An enabling environment for nefarious activities
Recent news stories and events that hogged mainstream media headlines have shown how the Philippines has been considered a fertile ground for a wide range of nefarious activities.
These range from the illegal drug trade, human and sex trafficking, pyramiding scams, to illegal gambling and now, illegal offshore gambling, among others.
These do not include the innumerable cases of overpricing and hoarding of basic commodities, with the complicit roles played by government officials, then and now. Corruption and other anomalous practices among government officials are reported almost daily, with no one held accountable for alleged plunder and huge cases of malversation of public funds.
On July 6, authorities in Porac, Pampanga, raided a sprawling 2-hectare compound believed to be the private residence of the big bosses of Philippine offshore gaming operations (Pogos), the Lucky South 99 Outsourcing Inc.
The raid was conducted based on a search warrant issued by a local court, and carried out by the Philippine National Police authorities in Pampanga, together with provincial governor Dennis Pineda, and a provincial board member.
The team found out that the three mansions in the compound have access to a sophisticated indoor firing range and an underground tunnel.
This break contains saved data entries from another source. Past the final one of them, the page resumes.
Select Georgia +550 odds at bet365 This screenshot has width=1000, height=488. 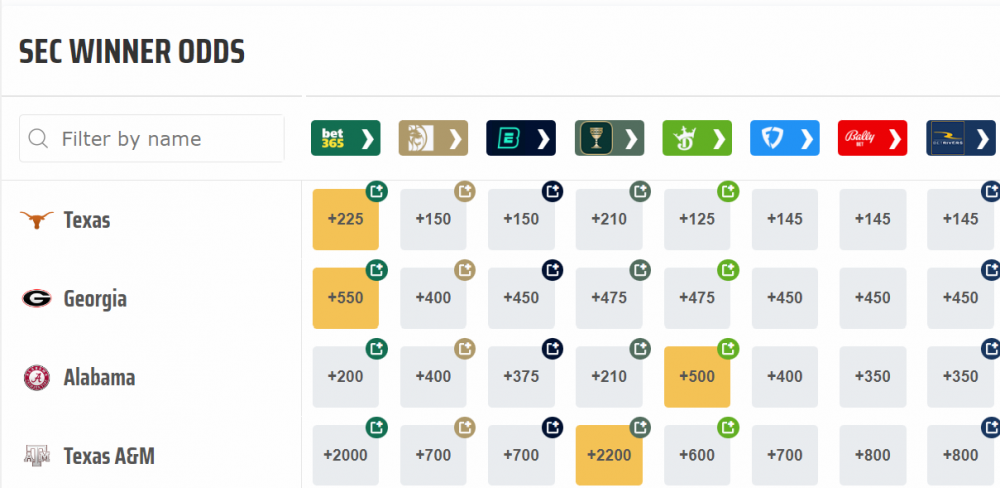coord(344,298)
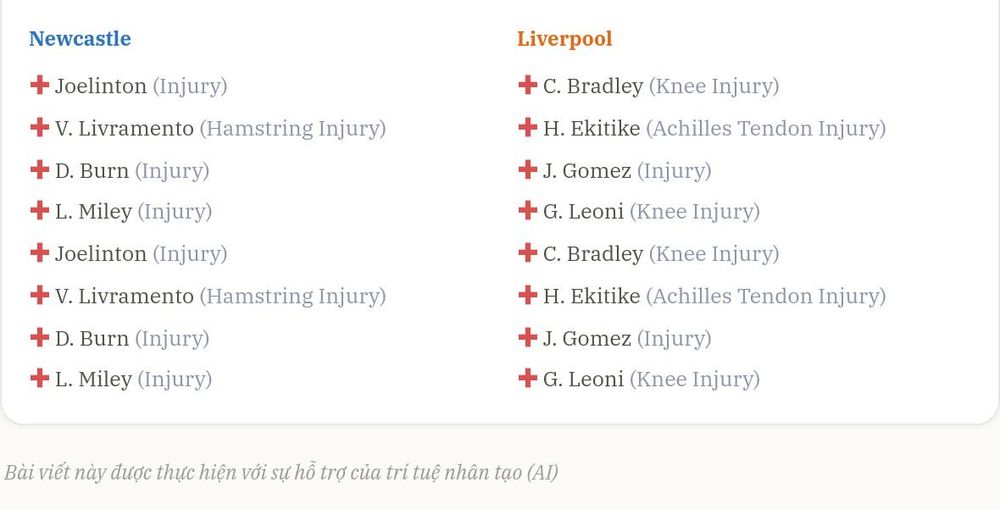This screenshot has height=510, width=1000.
Task: Click red cross beside second Joelinton entry
Action: pos(40,252)
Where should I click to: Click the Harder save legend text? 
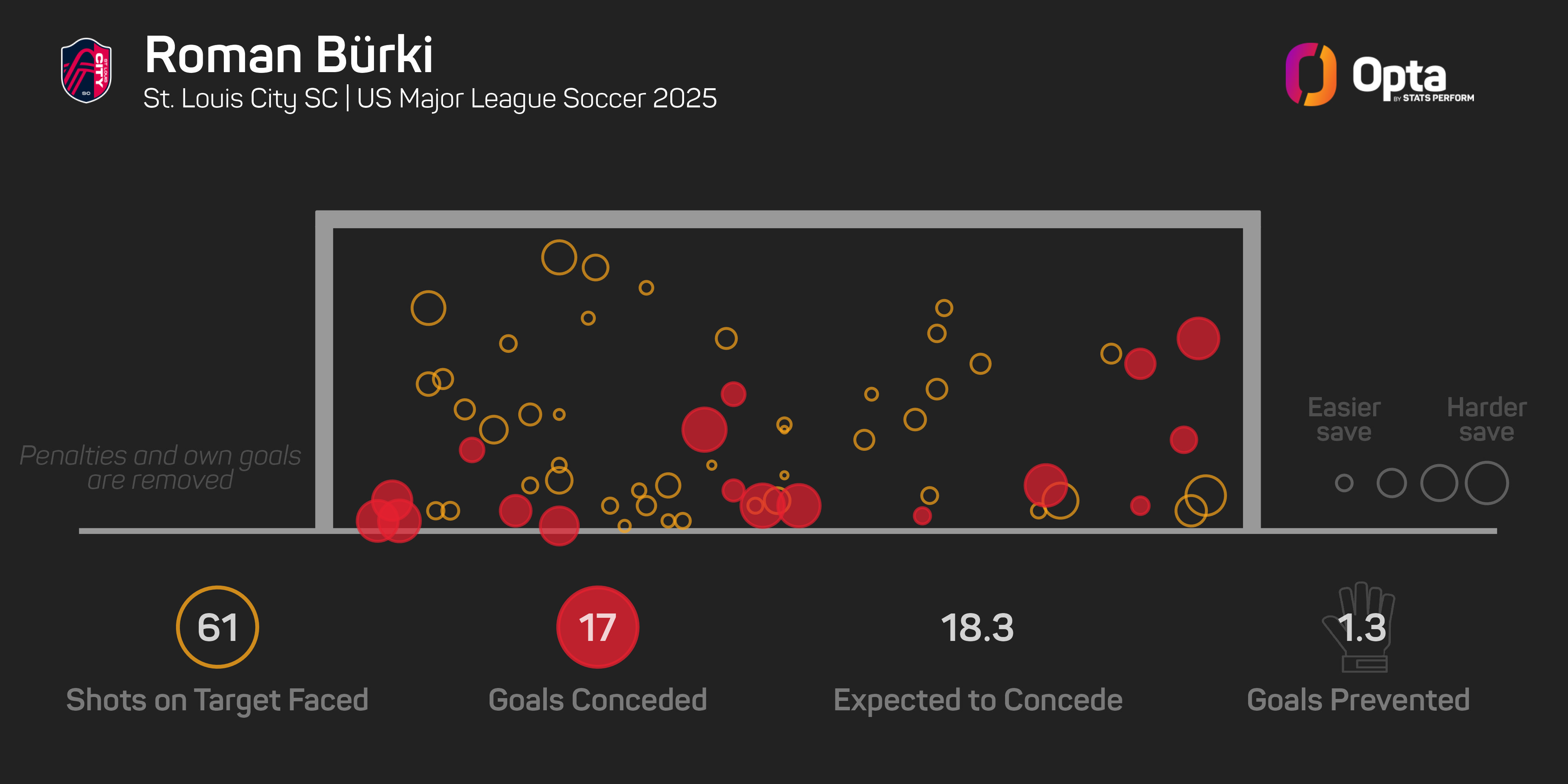point(1486,419)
The firing range is quite modern and well-equipped and no less than one of the raiding officials admitted that the PNP does not even have this kind of facility.
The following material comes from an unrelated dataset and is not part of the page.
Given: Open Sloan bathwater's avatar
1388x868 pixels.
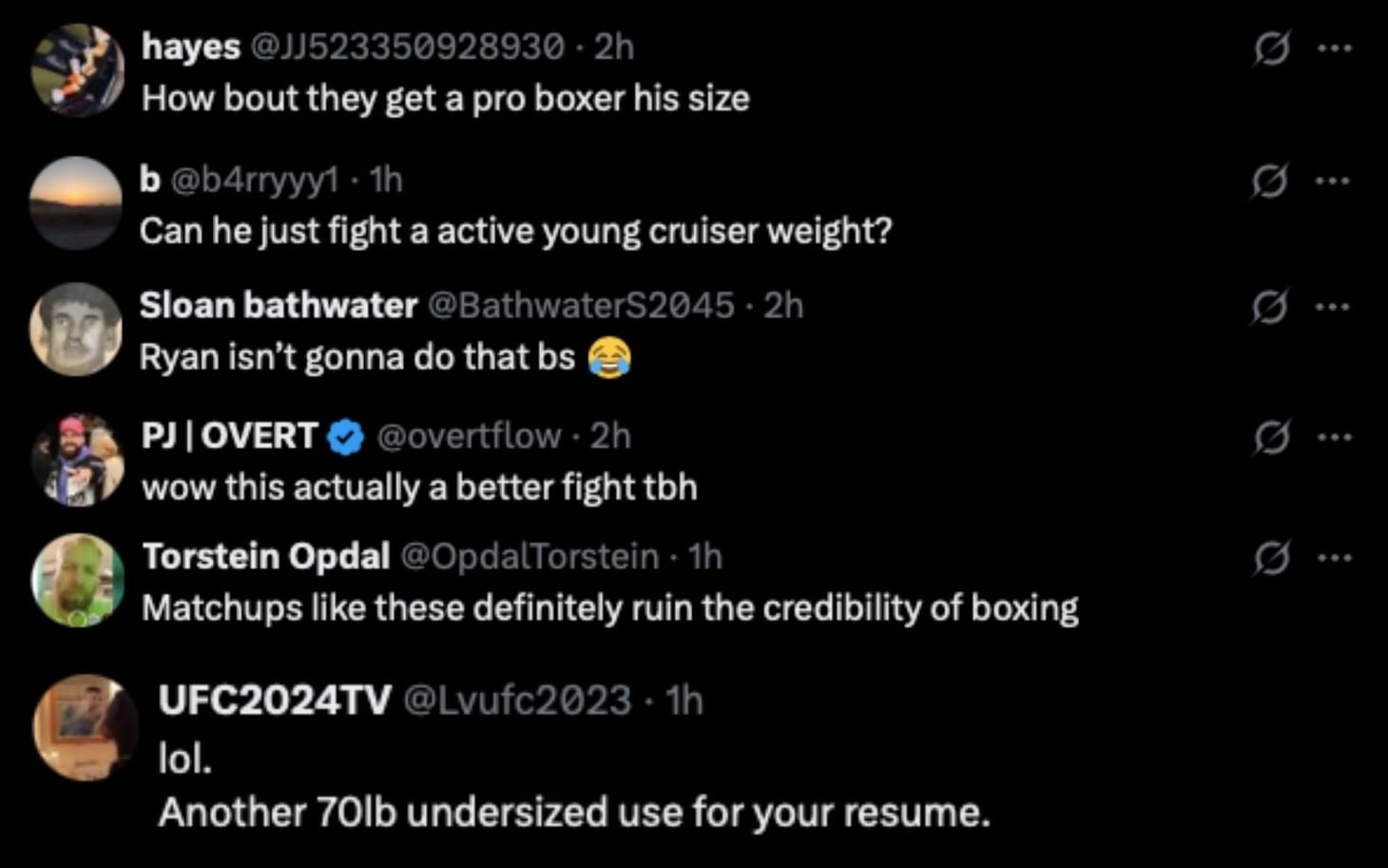Looking at the screenshot, I should click(x=76, y=329).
All these and past cases of irregularities and anomalous transactions implicate top-ranking government officials, like the alleged Pogo bosses. If government officials claim ignorance of such activities within their jurisdiction, it is a manifestation that they have either turned a blind eye to these illegal activities for pecuniary reasons or that they are not doing their due diligence as local chief executives.
The proliferation of these activities is also a glaring and sad truth about Philippine bureaucracy—that it has very weak regulatory and investigative mechanisms, including an equally debilitated checks and balances system.
More importantly, its infrastructure for transparency, accountability, and other crucial requisites for a truly working public administration and management is quite frail. Those tasked to hold people accountable for irregularities can easily be swayed by the lure of money and access to more power in the future.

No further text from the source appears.